:: Things to do ::
a. Name every person mentioned in the Formula E crash report below.
b. Extend the Formula E crash report below, starting after its final quoted sentence.

:: Document ::

◇ ◇ ◇ ◇ ◇

Bird crashed while on a fast lap after a delay in the red flag process meant he hit the stricken Maserati of Edoardo Mortara.

The Race can reveal that there was a lag of several seconds between race director Scot Elkins confirming a red flag on the timing screens to physical red flags being displayed trackside at Turn 9.

In that time Bird rounded the Turn 9 left-hander and lost control of his car and careered into the Maserati.

Both drivers escaped injury in the incident but Jaguar couldn’t repair Bird’s car in time and though Maserati got Mortara’s together in time for it to start from the pitlane, residual problems meant it parked almost immediately.

Formula E elects to red flag qualifying sessions rather than use other methods such as full course yellows to give drivers a fairer opportunity to set their flying laps.

But Bird told The Race that “regardless” of that policy, “if there’s been an accident there should be at least a warning to the drivers coming up, especially at a high-speed corner”.

“It puts me in a really dangerous position,” he continued.

“I feel like, due to factors outside of my control, due to issues that I can’t control, my weekend has been destroyed.”

◇ ◇ ◇ ◇ ◇

:: Information provided ::
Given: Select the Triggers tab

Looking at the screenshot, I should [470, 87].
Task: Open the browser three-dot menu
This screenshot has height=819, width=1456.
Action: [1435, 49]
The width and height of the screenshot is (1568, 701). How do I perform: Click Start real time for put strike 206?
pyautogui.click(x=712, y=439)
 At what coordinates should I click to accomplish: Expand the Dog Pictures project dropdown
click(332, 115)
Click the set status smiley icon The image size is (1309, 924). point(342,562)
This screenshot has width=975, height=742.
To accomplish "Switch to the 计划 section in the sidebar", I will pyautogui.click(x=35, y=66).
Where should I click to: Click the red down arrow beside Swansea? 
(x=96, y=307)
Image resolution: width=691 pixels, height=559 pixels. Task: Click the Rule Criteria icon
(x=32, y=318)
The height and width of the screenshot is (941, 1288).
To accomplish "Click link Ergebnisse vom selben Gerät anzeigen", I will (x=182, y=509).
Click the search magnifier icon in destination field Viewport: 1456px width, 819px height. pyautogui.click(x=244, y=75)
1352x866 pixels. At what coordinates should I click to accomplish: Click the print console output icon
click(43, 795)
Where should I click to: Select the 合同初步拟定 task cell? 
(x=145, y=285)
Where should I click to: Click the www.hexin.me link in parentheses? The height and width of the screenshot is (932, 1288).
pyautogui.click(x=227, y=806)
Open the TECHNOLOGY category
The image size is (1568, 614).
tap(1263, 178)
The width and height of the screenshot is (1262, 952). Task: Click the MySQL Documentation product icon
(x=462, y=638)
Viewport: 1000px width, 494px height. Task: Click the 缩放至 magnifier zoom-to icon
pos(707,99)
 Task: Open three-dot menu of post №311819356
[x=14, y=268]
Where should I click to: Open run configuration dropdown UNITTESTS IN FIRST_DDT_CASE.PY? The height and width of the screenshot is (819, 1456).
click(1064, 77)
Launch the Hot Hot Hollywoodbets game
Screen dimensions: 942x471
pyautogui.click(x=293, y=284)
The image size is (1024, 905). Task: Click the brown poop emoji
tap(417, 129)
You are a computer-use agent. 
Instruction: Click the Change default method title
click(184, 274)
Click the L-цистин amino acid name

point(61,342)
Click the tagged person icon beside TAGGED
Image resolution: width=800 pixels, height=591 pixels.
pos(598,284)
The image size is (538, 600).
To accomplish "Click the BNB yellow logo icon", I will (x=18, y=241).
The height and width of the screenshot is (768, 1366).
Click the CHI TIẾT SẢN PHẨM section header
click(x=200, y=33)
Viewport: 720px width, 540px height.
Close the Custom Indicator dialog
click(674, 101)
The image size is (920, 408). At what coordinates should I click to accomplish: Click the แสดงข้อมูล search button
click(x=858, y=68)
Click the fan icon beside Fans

◇ ◇ ◇ ◇ ◇

:: Solved tasks ::
a. Bird, Edoardo Mortara, Scot Elkins

b.
Bird’s team principal James Barclay said the nature of Formula E tracks meant what happened in Cape Town needed to be properly addressed.

“The speed at which we either have yellows or red flag the session as we can to avoid another car getting caught up – tat’s something that we need to be reviewed properly,” Barclay told The Race.

“Especially with quick circuits like this when you have the big approach speeds and blind entries. That’s definitely something that needs to be factored in.”

Barclay also confirmed that a conversation with officials, including Elkins, had been held.

“We’ve had a conversation and asked them to review that and see how we can improve that process going forward,” he said.

“I don’t want that happening to anybody. It’s a massive hit on us having to lose a car now and get that rebuilt for Sao Paulo.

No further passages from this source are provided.